### Teks Bacaan
Lembaga Saksi dan Korban (LPSK), diharapkan  dapat memberikan perlindungan kepada pihak keluarga korban dan menjawab kebutuhan pemulihan korban dan keluarganya. Permohonan warga pun telah disampaikan langsung kepada pihak LPSK.

 

Komisi Kepolisian Nasional Republik Indonesia (Kompolnas), diminta oleh pihak keluarga korban untuk melakukan pengawasan dan memberikan rekomendasi terkait proses hukum yang berjalan agar imparsial dan adil meskipun diduga pelakunya adalah anggota kepolisian dan jangan sampai justru mengkriminalkan korban.

 

Tim Advokasi Solidaritas Untuk Masyarakat Adat Bangkal saat di Kompolnas
Tim Advokasi Solidaritas Untuk Masyarakat Adat Bangkal saat di Kompolnas

 

Ombudsman Republik Indonesia, warga Desa Bangkal melaporkan dugaan maladministrasi yang dilakukan oleh pihak Kepolisian Daerah Kalimantan Tengah dan Mabes Polri karena tidak memberikan pelayanan publik secara baik kepada warga. Hal ini terkait brutalitas aparat dalam pengamanan aksi warga, Penggunaan kekuatan aparat kepolisian yang berlebihan (excessive use of force) dan penolakan laporan pembunuhan oleh keluarga korban di Kepolisian tanpa alasan yang sah.
######
### Baris Data
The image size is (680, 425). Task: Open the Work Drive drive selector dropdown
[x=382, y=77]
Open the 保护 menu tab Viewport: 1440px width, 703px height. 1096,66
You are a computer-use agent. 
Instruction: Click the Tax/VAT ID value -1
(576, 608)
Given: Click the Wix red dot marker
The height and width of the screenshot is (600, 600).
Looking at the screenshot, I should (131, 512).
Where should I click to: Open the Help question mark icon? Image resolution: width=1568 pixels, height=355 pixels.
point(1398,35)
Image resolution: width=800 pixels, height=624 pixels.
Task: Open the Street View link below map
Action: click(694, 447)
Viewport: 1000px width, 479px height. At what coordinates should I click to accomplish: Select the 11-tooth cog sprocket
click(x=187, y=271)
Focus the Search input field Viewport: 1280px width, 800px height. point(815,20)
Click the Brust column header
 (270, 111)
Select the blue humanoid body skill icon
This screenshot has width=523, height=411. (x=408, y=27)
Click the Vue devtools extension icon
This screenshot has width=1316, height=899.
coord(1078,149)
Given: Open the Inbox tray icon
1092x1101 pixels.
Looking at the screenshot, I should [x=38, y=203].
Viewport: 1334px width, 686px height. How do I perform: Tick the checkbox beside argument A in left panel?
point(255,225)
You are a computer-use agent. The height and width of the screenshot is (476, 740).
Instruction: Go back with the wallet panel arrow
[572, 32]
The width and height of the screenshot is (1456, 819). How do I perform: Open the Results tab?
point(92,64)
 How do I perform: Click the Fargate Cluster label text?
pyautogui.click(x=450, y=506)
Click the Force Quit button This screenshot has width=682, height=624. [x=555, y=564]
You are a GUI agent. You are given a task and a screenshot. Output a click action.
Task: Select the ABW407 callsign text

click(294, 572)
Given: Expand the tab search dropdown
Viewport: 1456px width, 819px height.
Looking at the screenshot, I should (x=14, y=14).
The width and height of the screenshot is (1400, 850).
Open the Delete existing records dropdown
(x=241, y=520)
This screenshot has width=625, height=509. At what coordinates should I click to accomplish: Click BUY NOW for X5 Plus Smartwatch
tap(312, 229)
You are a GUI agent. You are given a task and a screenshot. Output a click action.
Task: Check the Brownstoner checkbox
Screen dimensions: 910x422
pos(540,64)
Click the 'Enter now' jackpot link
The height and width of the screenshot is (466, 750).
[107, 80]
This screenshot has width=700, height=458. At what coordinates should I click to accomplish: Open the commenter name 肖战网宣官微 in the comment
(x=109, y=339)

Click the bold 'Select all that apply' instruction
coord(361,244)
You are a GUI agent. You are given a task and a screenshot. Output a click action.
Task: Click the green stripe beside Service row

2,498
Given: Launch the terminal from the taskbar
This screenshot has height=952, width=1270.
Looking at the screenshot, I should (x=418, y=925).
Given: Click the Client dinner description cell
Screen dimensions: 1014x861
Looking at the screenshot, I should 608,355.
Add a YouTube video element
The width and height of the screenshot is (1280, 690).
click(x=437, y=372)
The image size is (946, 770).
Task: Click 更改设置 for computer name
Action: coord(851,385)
######
| Tugas Anda |
#1 Rangkum teks bacaan dalam dua kalimat.
#2 Kembalikan seluruh bagian teks bacaan mulai dari "Lembaga Saksi dan" terus ke bawah sampai "kepada pihak LPSK.", tanpa mengubah satu kata pun.

| Jawaban Tiap Tugas |
#1 Keluarga korban dan warga Desa Bangkal berharap LPSK melindungi serta memulihkan korban dan keluarganya, dan meminta Kompolnas mengawasi proses hukum agar imparsial dan adil meskipun pelakunya diduga anggota kepolisian. Warga juga melaporkan kepada Ombudsman Republik Indonesia dugaan maladministrasi oleh Kepolisian Daerah Kalimantan Tengah dan Mabes Polri terkait brutalitas aparat, penggunaan kekuatan berlebihan, dan penolakan laporan pembunuhan tanpa alasan yang sah.

#2
Lembaga Saksi dan Korban (LPSK), diharapkan  dapat memberikan perlindungan kepada pihak keluarga korban dan menjawab kebutuhan pemulihan korban dan keluarganya. Permohonan warga pun telah disampaikan langsung kepada pihak LPSK.